O CAVALHEIRO QUE DO ABISMO RESSURGIU
Ao som de tais barulhos apavorantes, os cidadãos que se espreitam nas cidades, nas vilas, nas aldeias ou espalhados pelos campos, e indagam-se: “O que The Perfect Knight estava os tornando? O que se aguardava para eles? Como, sem armas, poderiam se revoltar contra aquele poder que haviam permitido criar?”. O meio-dia e quinze minutos marcavam no relógio do mercado, anunciando em suas badaladas que o tempo de justiça não começara, mas não tardaria por vir. O relógio para e a surdez que atinge os presentes se encontra entre o espanto, a morte de suas subjetividades, e a impotência frente o domínio da injustiça.
Se os poucos jornais do dia-a-dia alimentavam, como ração, aqueles havidos por alguma, mínima sequer, esperança, os sons da tragédia do mercado terminavam por a transformar em cinzas. O sangue do pequeno menino escorre e inunda de dor as mercadorias, os transeuntes, os mercadores e os que consomem, assim como o Sea of Culture. Dos olhares incrédulos, o silêncio que se fez.

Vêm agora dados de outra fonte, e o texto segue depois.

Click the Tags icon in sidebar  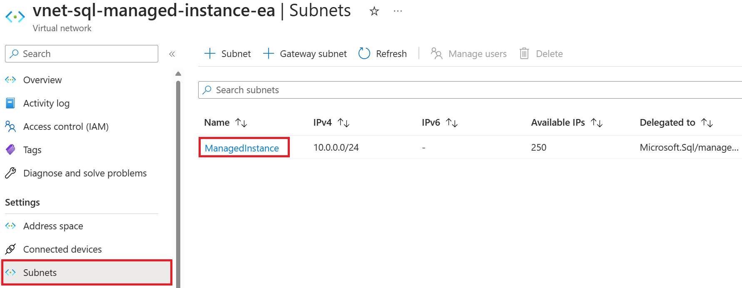tap(10, 150)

A frustração percorre e perpassa por todos, até o jovem guarda reagira a si próprio e enlouquecera, algo há em seus espíritos que condena aquele horror. Só não se lembravam, ou não sabiam, do segredo do The Perfect Knight, ao qual The King Sebastian não havia revelado publicamente. Os cientistas haviam o criado para salvar e libertar aquele povo a partir de características não humanas, era insuscetível à falibilidade, aos sentimentos, à empatia.

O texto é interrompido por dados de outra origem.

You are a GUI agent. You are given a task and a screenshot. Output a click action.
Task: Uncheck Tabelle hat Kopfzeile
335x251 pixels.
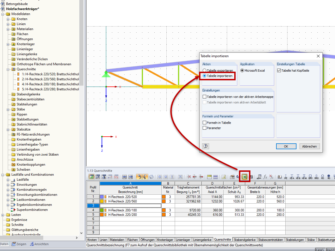pyautogui.click(x=279, y=71)
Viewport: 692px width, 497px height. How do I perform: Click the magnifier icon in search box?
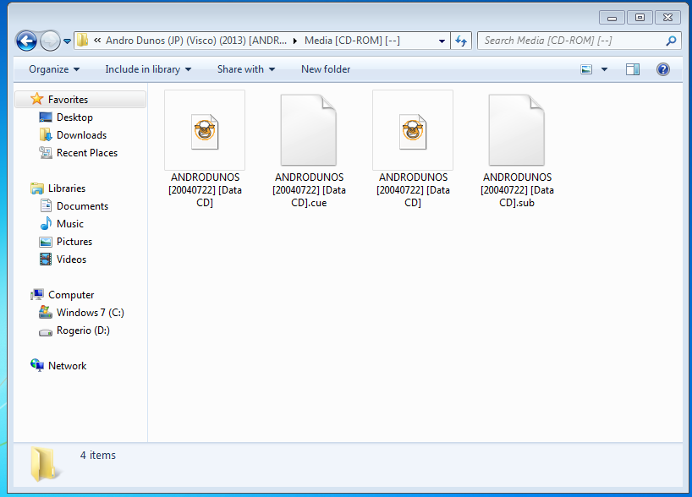(671, 41)
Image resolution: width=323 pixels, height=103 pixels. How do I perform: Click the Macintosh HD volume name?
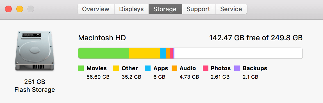tap(102, 38)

Os abismos do Power Canyon, que separavam este do Justice Garden, escondiam segredos para além da criação do cavalheiro. Se o que fora predestinado falhou, era inacreditável que daquele local poderia surgir algo novamente, pois destruiria qualquer tentativa de criação de um concorrente a este. A “verdade” dos técnicos, com a sua mais avançada ciência, falhara, produzira aquele que enterraria por vez qualquer possibilidade de retorno ao passado glorioso de Modern Society.
A fuga de Sebatian para o reino dos espíritos e o cerco a Lady pareciam confirmar a tendência de que o pouco que restará de justiça e liberdade no reino estava fadado a ser sufocado pelo poder e pela perfeição do cavalheiro. Pouco a pouco, as vilas capitularam ao seu comando, setores sociais inteiros embebecidos por uma matemática frígida de dominação, sucumbiam-se as milícias, a resistência e o pensamento livre. O mais perfeito controle dos corpos se instalará, os poucos pontos discordantes eram tolerados pela técnica de The Perfect Knight como estratégia para identificar, rastrear e aniquilar opositores.
Mesmo frente a tudo isto, no momento da tragédia... um cavalheiro renasceu no abismo, algo nisto fez parar os movimentos em qualquer parte de Modern Society, inclusive o próprio vento. Ainda sem nome, sem cor, surgido do espírito coletivo de um povo, criou-se e deu-se a vida. Contrariamente à todas as leis, inclusive as do conhecimento, The Knight iludiu a técnica, os poderes, rompeu as pedras, ressurgindo das cinzas da esperança que o episódio terminara por produzir. Não fora o predestinado, muito menos o mais perfeito, era feio, insosso, insignificante e imperfeito, mas era um cavalheiro, carregado de toda a fragilidade e falibilidade dos sentimentos humanos.